Otra manera de acercarme a la literatura y poner el cuerpo en la misma. Me gusta buscar nuevos retos y hacer locuras. Del mismo modo en que no repetiría La muerte de la lectora, tampoco me volvería a subir a un escenario a representar a Ternura. Algo supuestamente divertido que nunca volveré a hacer, que diría un tío al que admiro. O no. Quién sabe. Hasta que llegue una nueva propuesta o idea alocada que no sea capaz de rechazar y que me lleve por el camino de la amargura.
Como lectora, ¿qué tipo de lecturas y autorxs buscas? ¿Te cierras a algún género?
Lo busco todo. Ahora estoy metidísima en Blackwater. ¡Quién me lo iba a decir! Me siento como una lectora adolescente que se deja llevar por la moda del momento, y eso me gusta.
Por último, ¿en qué estás trabajando? ¿Veremos algo de Luna Miguel este 2024?
Trabajo en muchos proyectos a la vez porque, del mismo modo en que no puedo leer un solo libro a la vez, tampoco puedo escribir uno solo.
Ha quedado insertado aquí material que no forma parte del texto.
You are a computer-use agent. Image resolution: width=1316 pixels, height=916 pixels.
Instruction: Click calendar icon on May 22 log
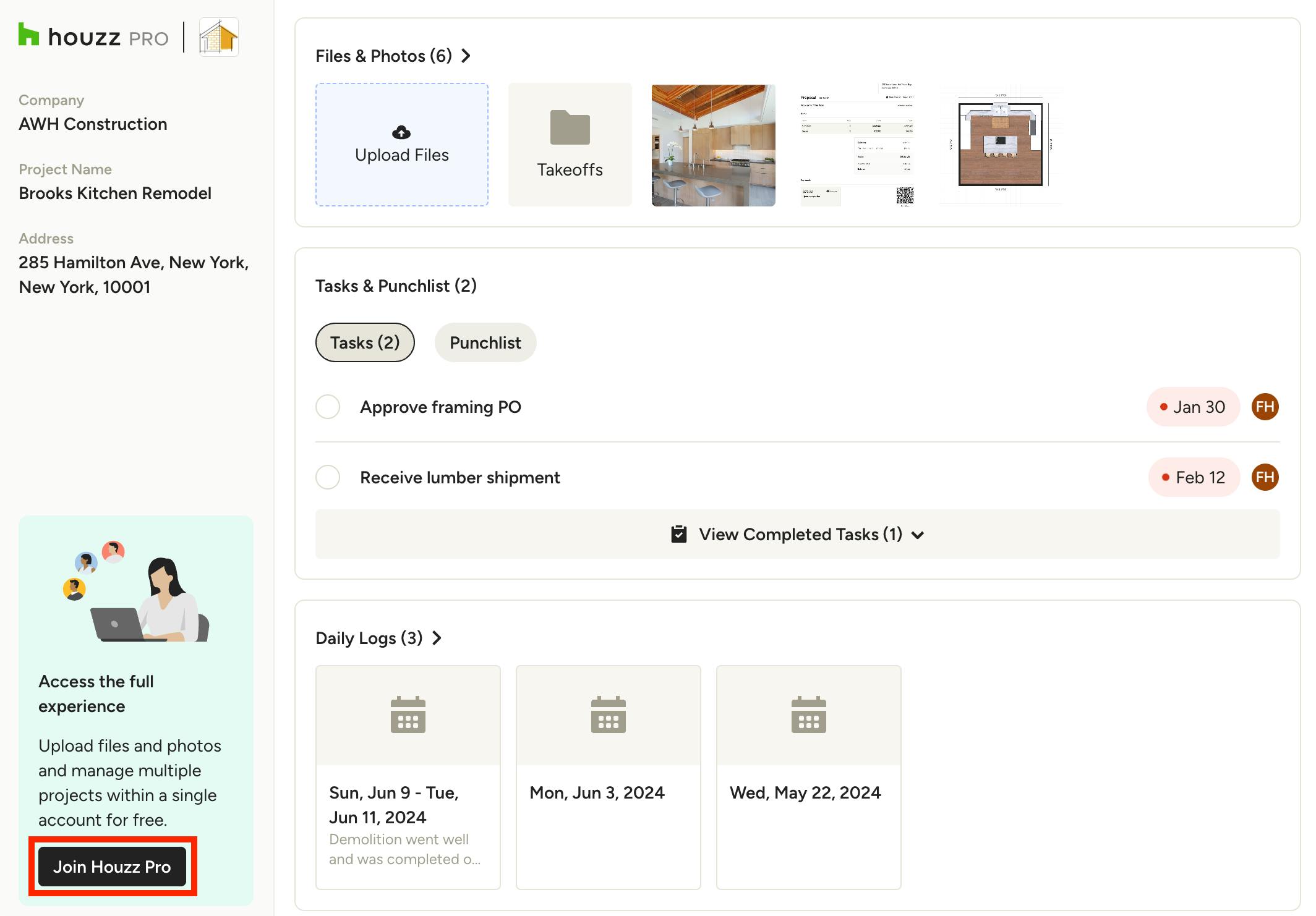point(808,715)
Investigo la Historia de la Poesía, leo teoría literaria, vuelvo una y otra vez a Vladimir Nabokov, como editora preparo ediciones de libros de Alejandra Pizarnik, Alfonsina Storni y Vicente Aleixandre y corrijo novelas de amigas. Y luego escribo algunos poemas que en algún momento cerrarán la ‘trilogía del macho’ que empecé con Poesía masculina y Un amor español.